Eh! mon Dieu! vous qui êtes un des plus grands philosophes que j'aie connus, tant dans les derniers siècles que dans l'antiquité, vous devez connaître cet axiôme qui fut en honneur à toutes les époques: L'argent ne fait pas le bonheur. › Je vous ai connu riche relativement.

Oui, répondit Beausire, c'est vrai ; j'ai eu jusqu'à cent mille francs.

— C'est possible; seulement, à l'époque où je vous ai retrouvé, vous en aviez déjà mangé quarante mille à peu près ; de sorte que vous n'en aviez plus que soixante mille, ce qui, vous en conviendrez, était encore une somme assez ronde pour un ancien exempt.

Beausire poussa un soupir.

Qu'est-ce que soixante mille livres, dit-il, comparées aux sommes dont vous disposez, vous ?

A titre de dépositaire, M. de Beausire; car, si nous comptions bien, je crois que ce serait vous qui seriez saint Martin et moi qui serais le pauvre, et que vous seriez obligé, pour ne pas me laisser geler de froid, de me donner la moitié de votre manteau. Eh bien, mon cher M. de Beausire, rappelez-vous les circonstances dans lesquelles je vous ai rencontré. Vous aviez alors, comme je vous le disais tout à l'heure, à peu près soixante mille livres dans votre poche; en étiez-vous plus heureux?

-

- Non, M. le comte, dit Beausire; en effet, vous avez raison, je ne changerais pas. Hélas! à cette époque, j'étais séparé de ma chère Nicole !

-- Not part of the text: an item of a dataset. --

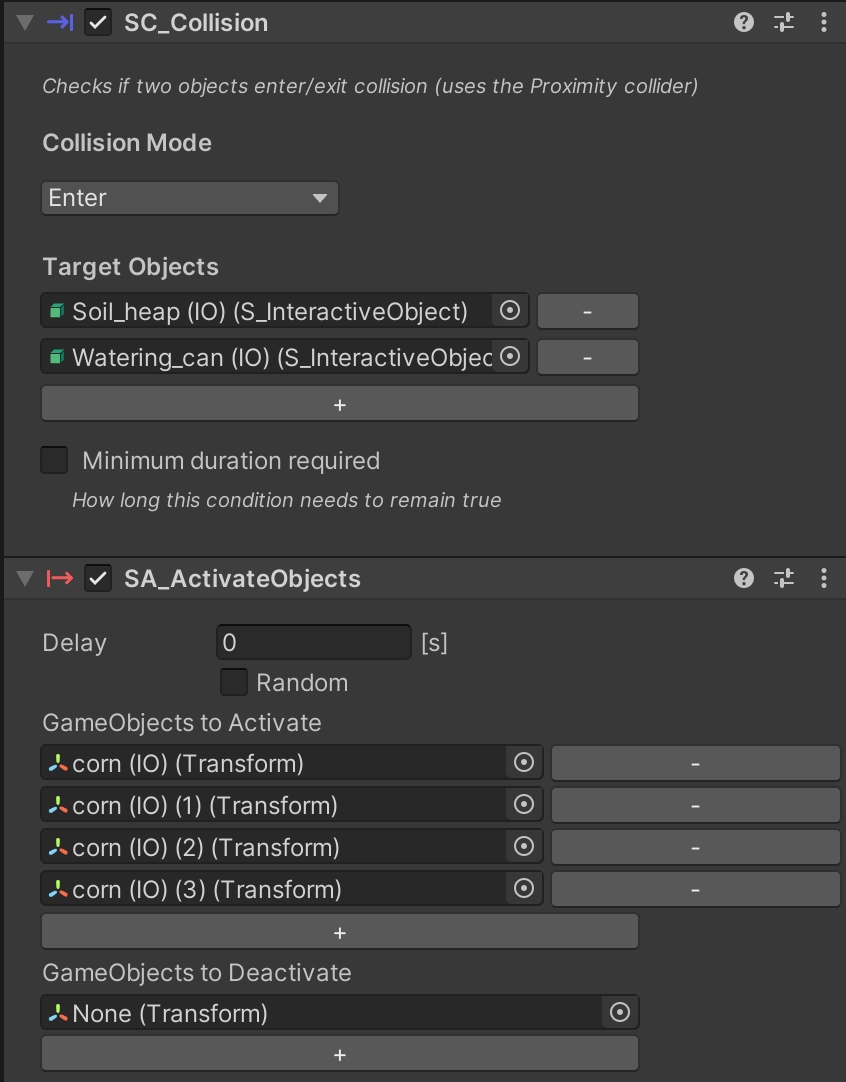
Task: Disable the SC_Collision component checkbox
Action: pos(98,22)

Et puis légèrement traqué par la police, à propos de votre affaire du Portugal... Que diable est devenue cette affaire, M. de Beausire ?... Vilaine affaire, autant que je puis me le rappeler !

Elle est tombée à l'eau, M. le comte, répondit Beausire.

- Ah! tant mieux, car elle devait fort vous inquiéter; cependant, ne comptez pas trop sur cette noyade. Il y a de rudes plongeurs à la police, et, si trouble ou si profonde que soit l'eau, une vilaine affaire est toujours plus facile à pêcher qu'une belle perle.

- Enfin, M. le comte, sauf la misère à laquelle nous sommes réduits...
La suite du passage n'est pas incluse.